# Data supplied:
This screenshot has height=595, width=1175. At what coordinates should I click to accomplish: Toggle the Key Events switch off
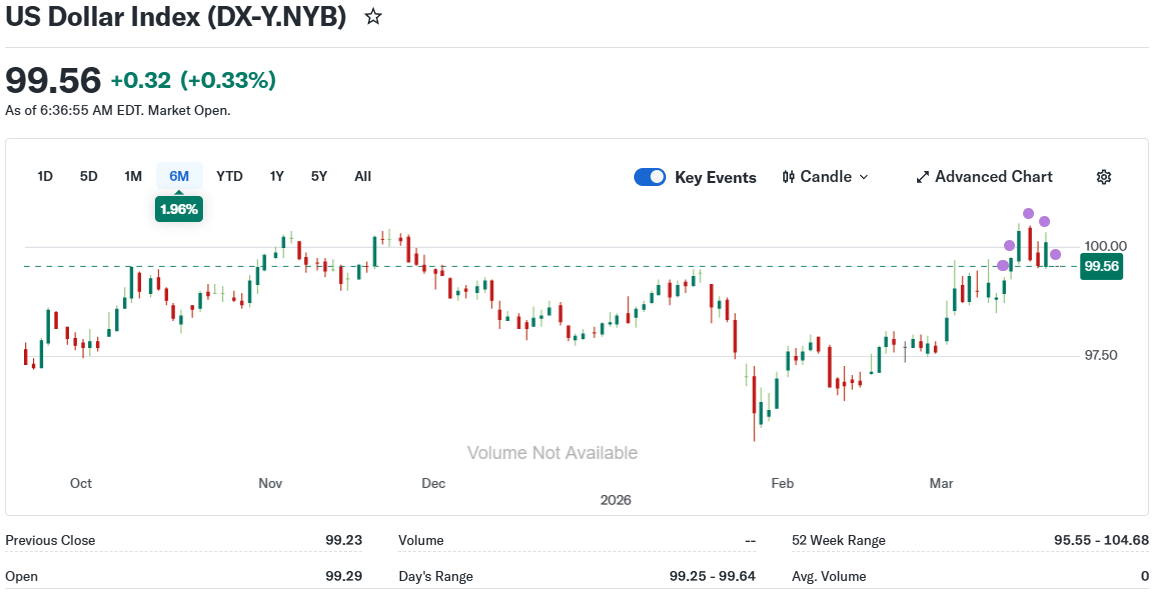[650, 177]
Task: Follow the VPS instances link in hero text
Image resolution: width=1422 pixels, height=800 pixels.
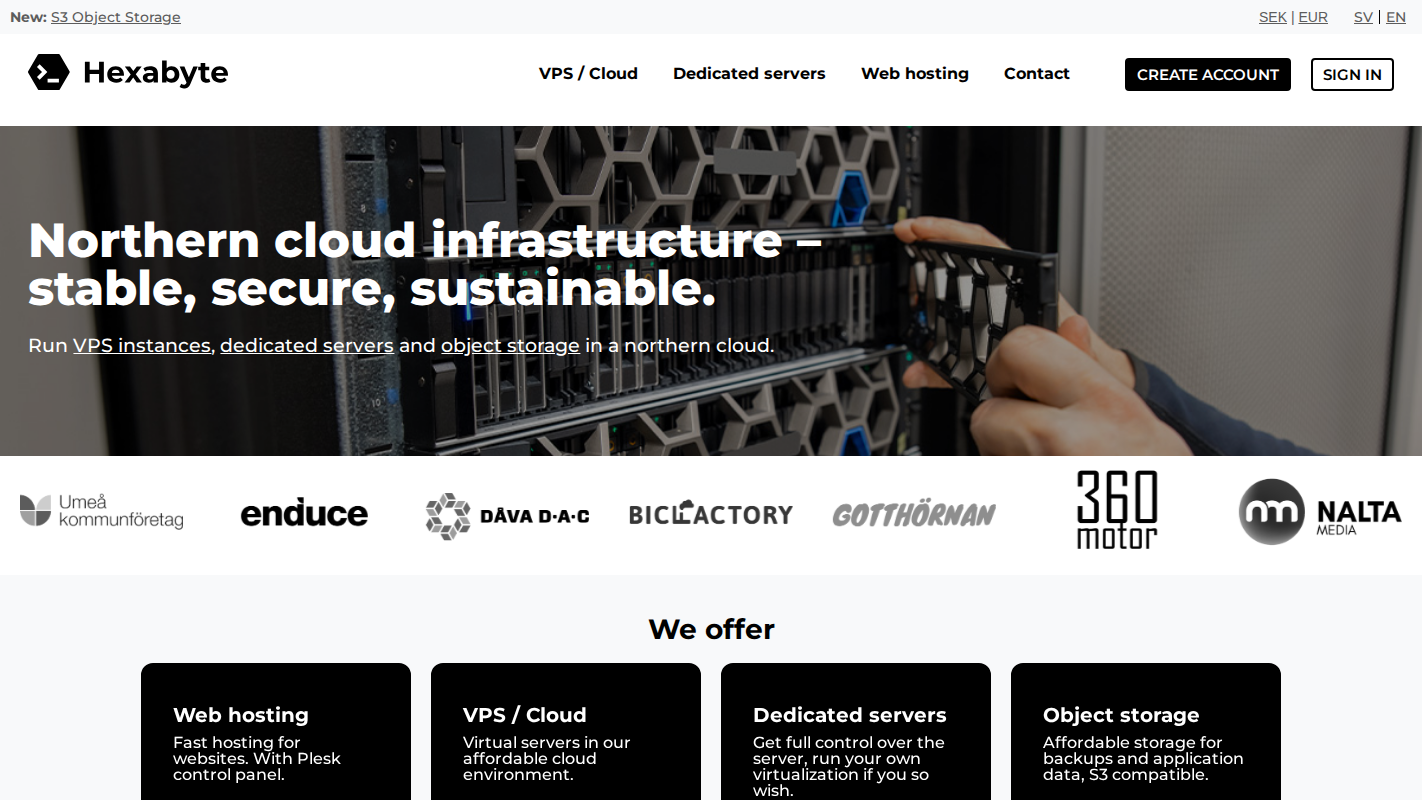Action: 142,346
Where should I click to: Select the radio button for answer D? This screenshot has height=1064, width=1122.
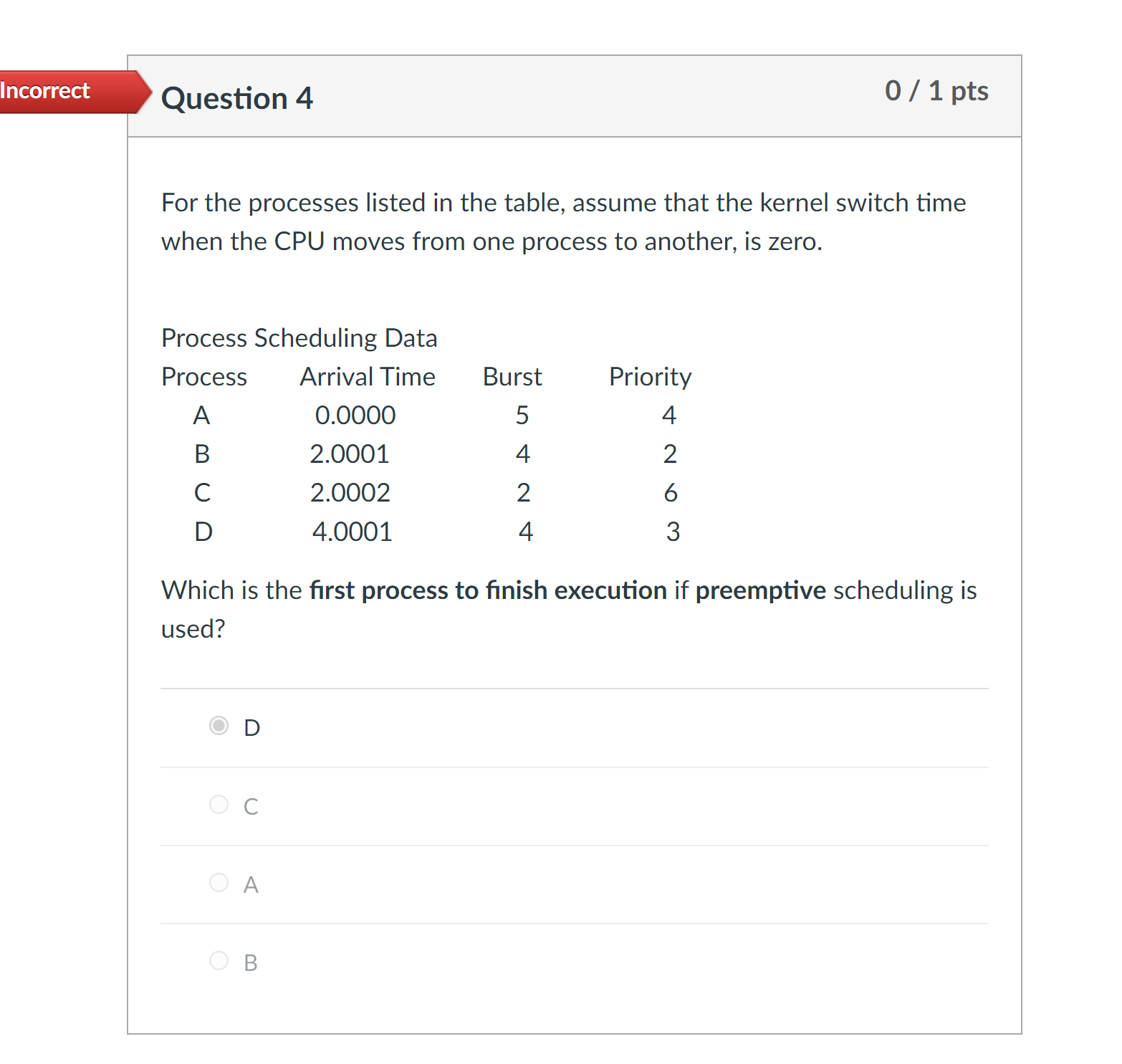point(219,726)
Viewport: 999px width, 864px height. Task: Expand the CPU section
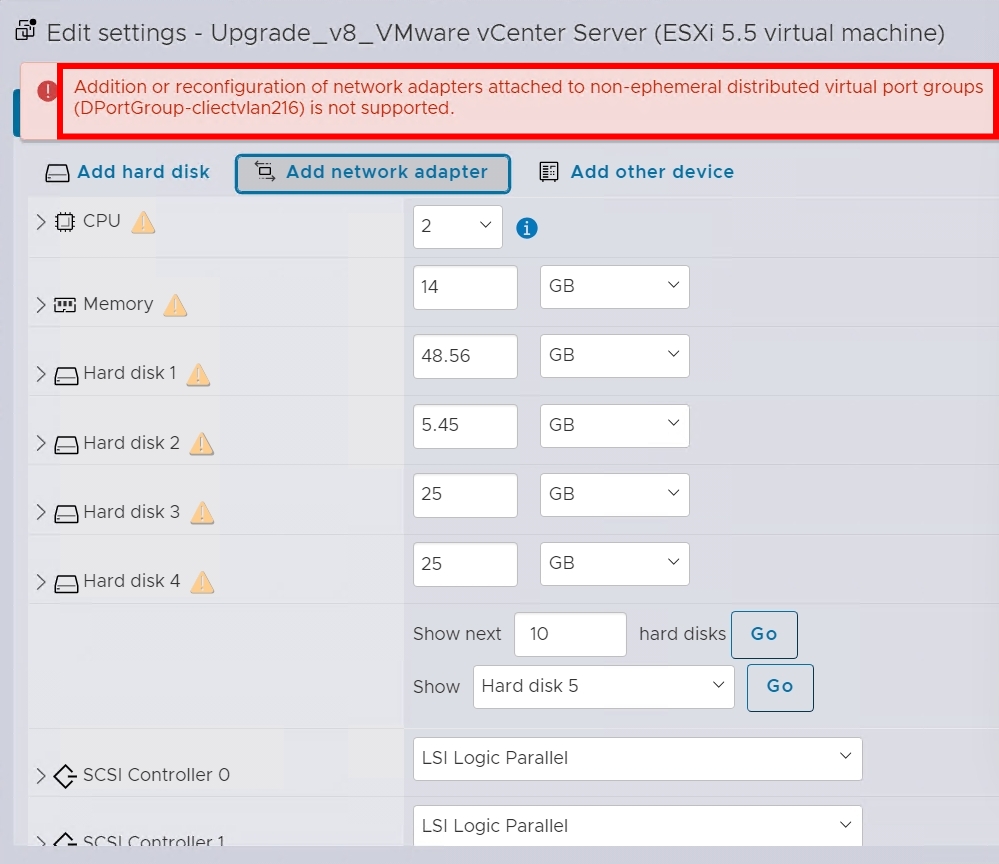pyautogui.click(x=39, y=222)
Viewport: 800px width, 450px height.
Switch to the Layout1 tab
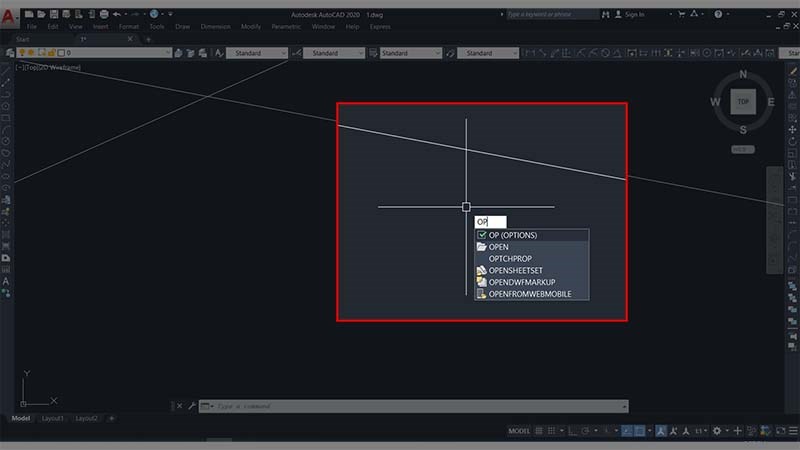point(53,418)
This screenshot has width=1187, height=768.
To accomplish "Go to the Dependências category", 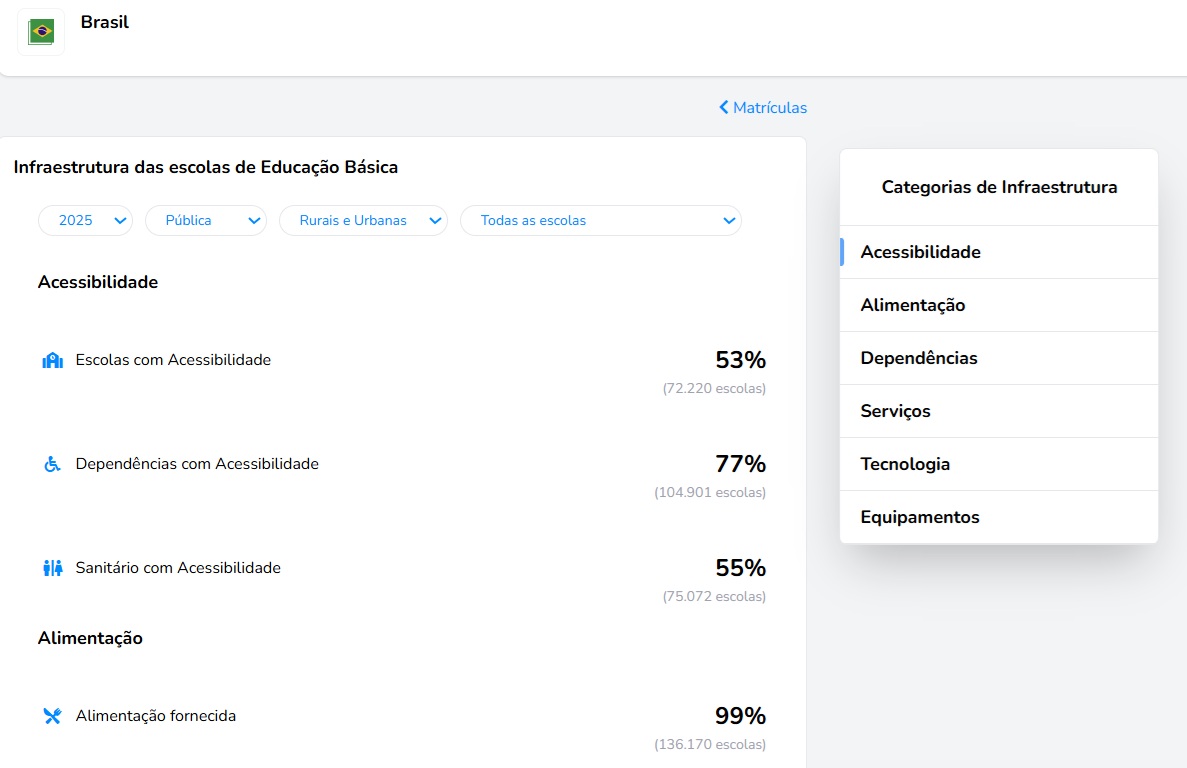I will (x=918, y=358).
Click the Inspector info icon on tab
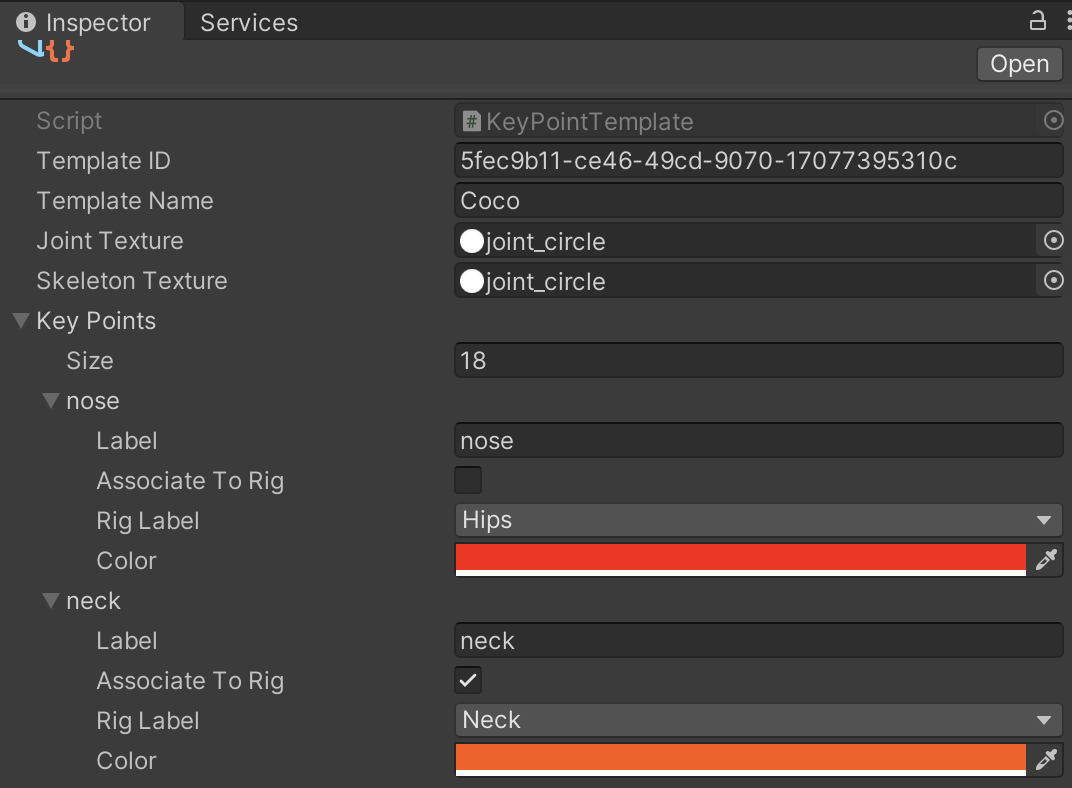The image size is (1072, 788). tap(26, 22)
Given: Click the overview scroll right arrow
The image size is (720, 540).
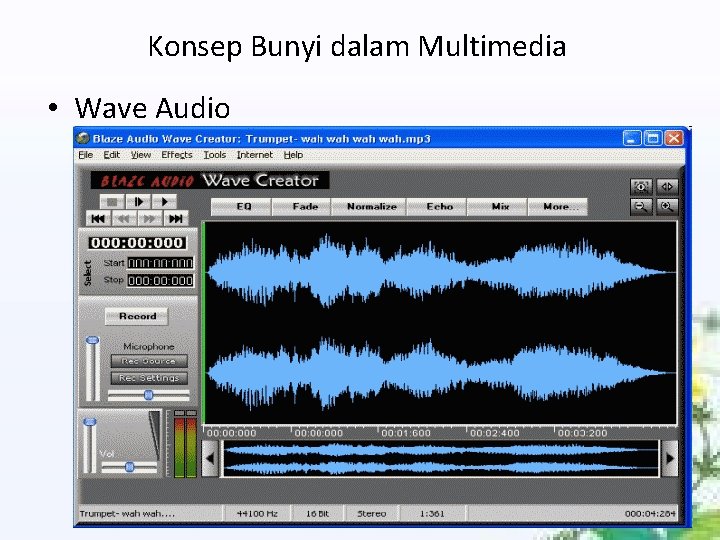Looking at the screenshot, I should 670,458.
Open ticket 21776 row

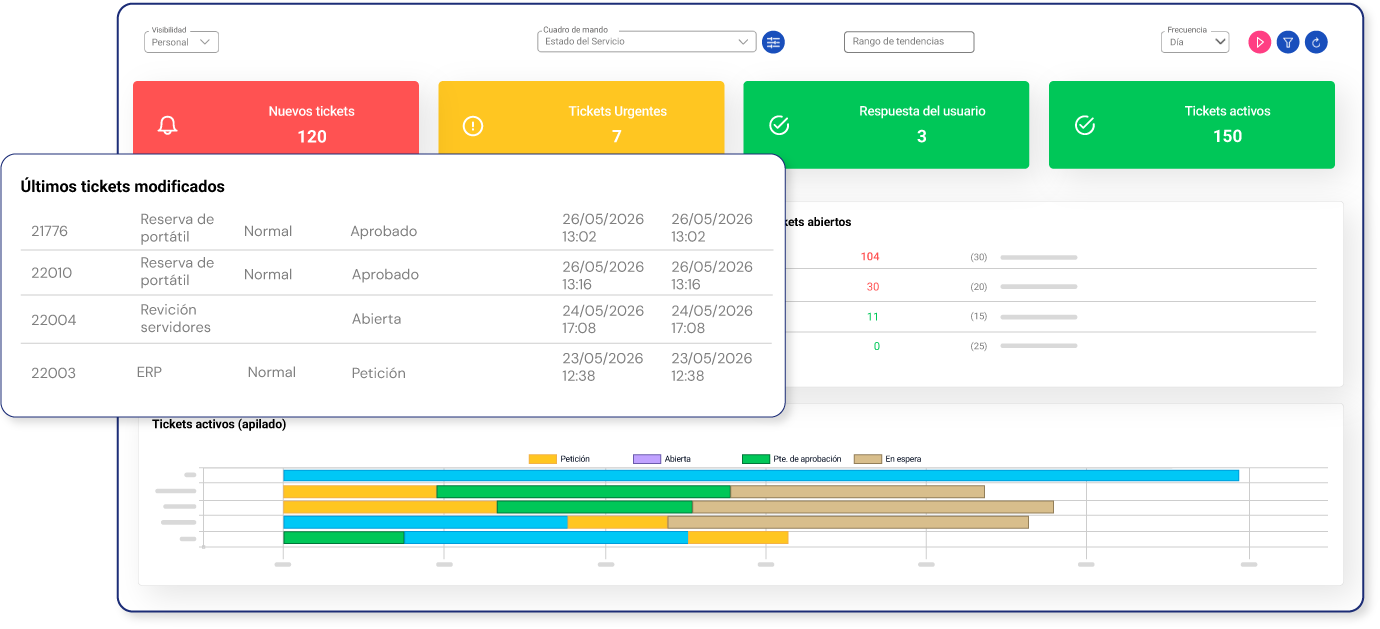[397, 229]
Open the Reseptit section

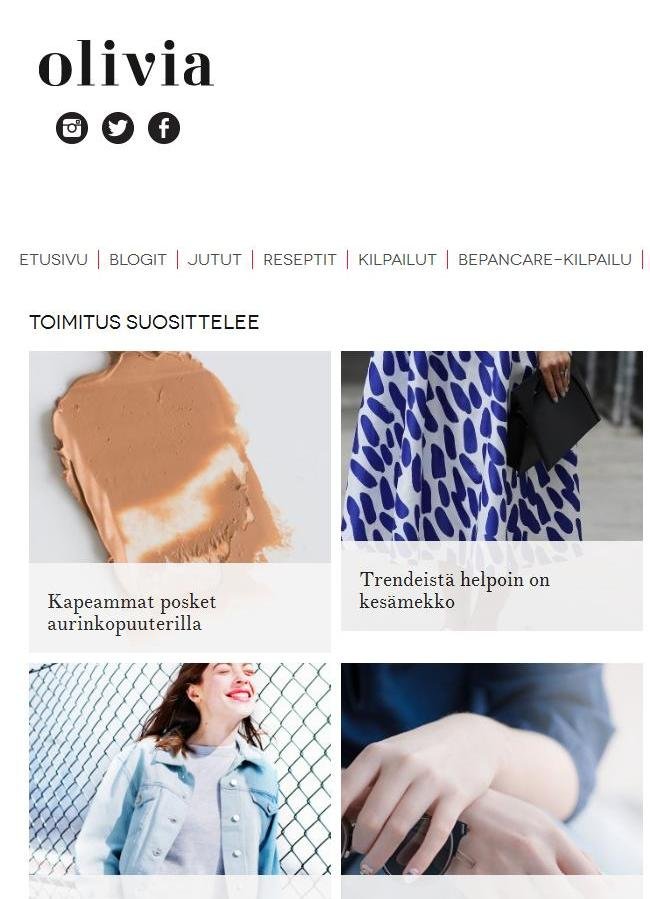click(x=300, y=260)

# Task prompt:
What you need to copy is the run of lines from the one holding "Open ticket 21776 row" through the end of the data, exactly and only, both ends included, pictures omitted.

# Exercise result:
Open ticket 21776 row

[397, 229]
Open the Reseptit section

click(x=300, y=260)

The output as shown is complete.